§ Problem to work on
Convert every line of the entries below into a Markdown table with the columns Row and Line, numbering the rows in order. Leave out blank lines.

───── Dataset records ─────

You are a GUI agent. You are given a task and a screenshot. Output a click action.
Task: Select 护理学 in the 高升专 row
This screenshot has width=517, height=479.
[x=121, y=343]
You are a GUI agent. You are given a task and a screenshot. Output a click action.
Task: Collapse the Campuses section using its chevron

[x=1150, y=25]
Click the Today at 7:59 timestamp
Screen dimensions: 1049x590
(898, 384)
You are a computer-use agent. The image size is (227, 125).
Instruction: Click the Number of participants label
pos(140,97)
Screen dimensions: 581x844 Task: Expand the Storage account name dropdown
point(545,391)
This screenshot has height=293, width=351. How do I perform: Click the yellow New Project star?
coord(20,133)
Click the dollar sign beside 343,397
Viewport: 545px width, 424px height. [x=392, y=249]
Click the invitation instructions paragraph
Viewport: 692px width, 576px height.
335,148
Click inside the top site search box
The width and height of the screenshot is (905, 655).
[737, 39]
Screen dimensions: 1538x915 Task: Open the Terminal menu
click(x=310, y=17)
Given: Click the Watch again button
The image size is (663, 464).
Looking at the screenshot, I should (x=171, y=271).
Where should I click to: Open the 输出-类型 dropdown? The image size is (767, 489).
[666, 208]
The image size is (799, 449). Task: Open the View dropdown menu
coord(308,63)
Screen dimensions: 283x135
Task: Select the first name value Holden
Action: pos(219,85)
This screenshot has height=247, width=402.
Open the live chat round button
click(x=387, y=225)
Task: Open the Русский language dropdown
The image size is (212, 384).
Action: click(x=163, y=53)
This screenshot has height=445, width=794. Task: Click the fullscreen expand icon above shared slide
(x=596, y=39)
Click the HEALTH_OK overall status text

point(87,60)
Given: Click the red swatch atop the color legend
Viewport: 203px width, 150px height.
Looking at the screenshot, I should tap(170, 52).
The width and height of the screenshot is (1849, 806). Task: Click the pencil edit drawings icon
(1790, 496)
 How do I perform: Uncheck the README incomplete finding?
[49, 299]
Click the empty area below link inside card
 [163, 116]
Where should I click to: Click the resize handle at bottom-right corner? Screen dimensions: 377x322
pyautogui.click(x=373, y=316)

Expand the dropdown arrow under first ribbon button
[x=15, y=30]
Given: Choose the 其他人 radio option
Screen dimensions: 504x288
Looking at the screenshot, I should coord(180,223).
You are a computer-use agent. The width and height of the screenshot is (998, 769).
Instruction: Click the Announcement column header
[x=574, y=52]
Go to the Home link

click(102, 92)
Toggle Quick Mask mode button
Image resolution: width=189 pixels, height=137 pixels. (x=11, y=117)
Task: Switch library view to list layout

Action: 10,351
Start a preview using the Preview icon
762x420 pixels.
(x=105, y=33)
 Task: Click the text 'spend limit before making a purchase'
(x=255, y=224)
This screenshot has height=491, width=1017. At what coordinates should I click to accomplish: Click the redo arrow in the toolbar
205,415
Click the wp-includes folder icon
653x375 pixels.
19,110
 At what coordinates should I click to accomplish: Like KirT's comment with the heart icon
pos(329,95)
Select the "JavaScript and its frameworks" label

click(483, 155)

─────

§ Exercise solution
| Row | Line |
|---|---|
| 1 | You are a GUI agent. You are given a task and a screenshot. Output a click action. |
| 2 | Task: Select 护理学 in the 高升专 row |
| 3 | This screenshot has width=517, height=479. |
| 4 | [x=121, y=343] |
| 5 | You are a GUI agent. You are given a task and a screenshot. Output a click action. |
| 6 | Task: Collapse the Campuses section using its chevron |
| 7 | [x=1150, y=25] |
| 8 | Click the Today at 7:59 timestamp |
| 9 | Screen dimensions: 1049x590 |
| 10 | (898, 384) |
| 11 | You are a computer-use agent. The image size is (227, 125). |
| 12 | Instruction: Click the Number of participants label |
| 13 | pos(140,97) |
| 14 | Screen dimensions: 581x844 Task: Expand the Storage account name dropdown |
| 15 | point(545,391) |
| 16 | This screenshot has height=293, width=351. How do I perform: Click the yellow New Project star? |
| 17 | coord(20,133) |
| 18 | Click the dollar sign beside 343,397 |
| 19 | Viewport: 545px width, 424px height. [x=392, y=249] |
| 20 | Click the invitation instructions paragraph |
| 21 | Viewport: 692px width, 576px height. |
| 22 | 335,148 |
| 23 | Click inside the top site search box |
| 24 | The width and height of the screenshot is (905, 655). |
| 25 | [737, 39] |
| 26 | Screen dimensions: 1538x915 Task: Open the Terminal menu |
| 27 | click(x=310, y=17) |
| 28 | Given: Click the Watch again button |
| 29 | The image size is (663, 464). |
| 30 | Looking at the screenshot, I should (x=171, y=271). |
| 31 | Where should I click to: Open the 输出-类型 dropdown? The image size is (767, 489). |
| 32 | [666, 208] |
| 33 | The image size is (799, 449). Task: Open the View dropdown menu |
| 34 | coord(308,63) |
| 35 | Screen dimensions: 283x135 |
| 36 | Task: Select the first name value Holden |
| 37 | Action: pos(219,85) |
| 38 | This screenshot has height=247, width=402. |
| 39 | Open the live chat round button |
| 40 | click(x=387, y=225) |
| 41 | Task: Open the Русский language dropdown |
| 42 | The image size is (212, 384). |
| 43 | Action: click(x=163, y=53) |
| 44 | This screenshot has height=445, width=794. Task: Click the fullscreen expand icon above shared slide |
| 45 | (x=596, y=39) |
| 46 | Click the HEALTH_OK overall status text |
| 47 | point(87,60) |
| 48 | Given: Click the red swatch atop the color legend |
| 49 | Viewport: 203px width, 150px height. |
| 50 | Looking at the screenshot, I should tap(170, 52). |
| 51 | The width and height of the screenshot is (1849, 806). Task: Click the pencil edit drawings icon |
| 52 | (1790, 496) |
| 53 |  How do I perform: Uncheck the README incomplete finding? |
| 54 | [49, 299] |
| 55 | Click the empty area below link inside card |
| 56 |  [163, 116] |
| 57 | Where should I click to: Click the resize handle at bottom-right corner? Screen dimensions: 377x322 |
| 58 | pyautogui.click(x=373, y=316) |
| 59 | Expand the dropdown arrow under first ribbon button |
| 60 | [x=15, y=30] |
| 61 | Given: Choose the 其他人 radio option |
| 62 | Screen dimensions: 504x288 |
| 63 | Looking at the screenshot, I should coord(180,223). |
| 64 | You are a computer-use agent. The width and height of the screenshot is (998, 769). |
| 65 | Instruction: Click the Announcement column header |
| 66 | [x=574, y=52] |
| 67 | Go to the Home link |
| 68 | click(102, 92) |
| 69 | Toggle Quick Mask mode button |
| 70 | Image resolution: width=189 pixels, height=137 pixels. (x=11, y=117) |
| 71 | Task: Switch library view to list layout |
| 72 | Action: 10,351 |
| 73 | Start a preview using the Preview icon |
| 74 | 762x420 pixels. |
| 75 | (x=105, y=33) |
| 76 |  Task: Click the text 'spend limit before making a purchase' |
| 77 | (x=255, y=224) |
| 78 | This screenshot has height=491, width=1017. At what coordinates should I click to accomplish: Click the redo arrow in the toolbar |
| 79 | 205,415 |
| 80 | Click the wp-includes folder icon |
| 81 | 653x375 pixels. |
| 82 | 19,110 |
| 83 |  At what coordinates should I click to accomplish: Like KirT's comment with the heart icon |
| 84 | pos(329,95) |
| 85 | Select the "JavaScript and its frameworks" label |
| 86 | click(483, 155) |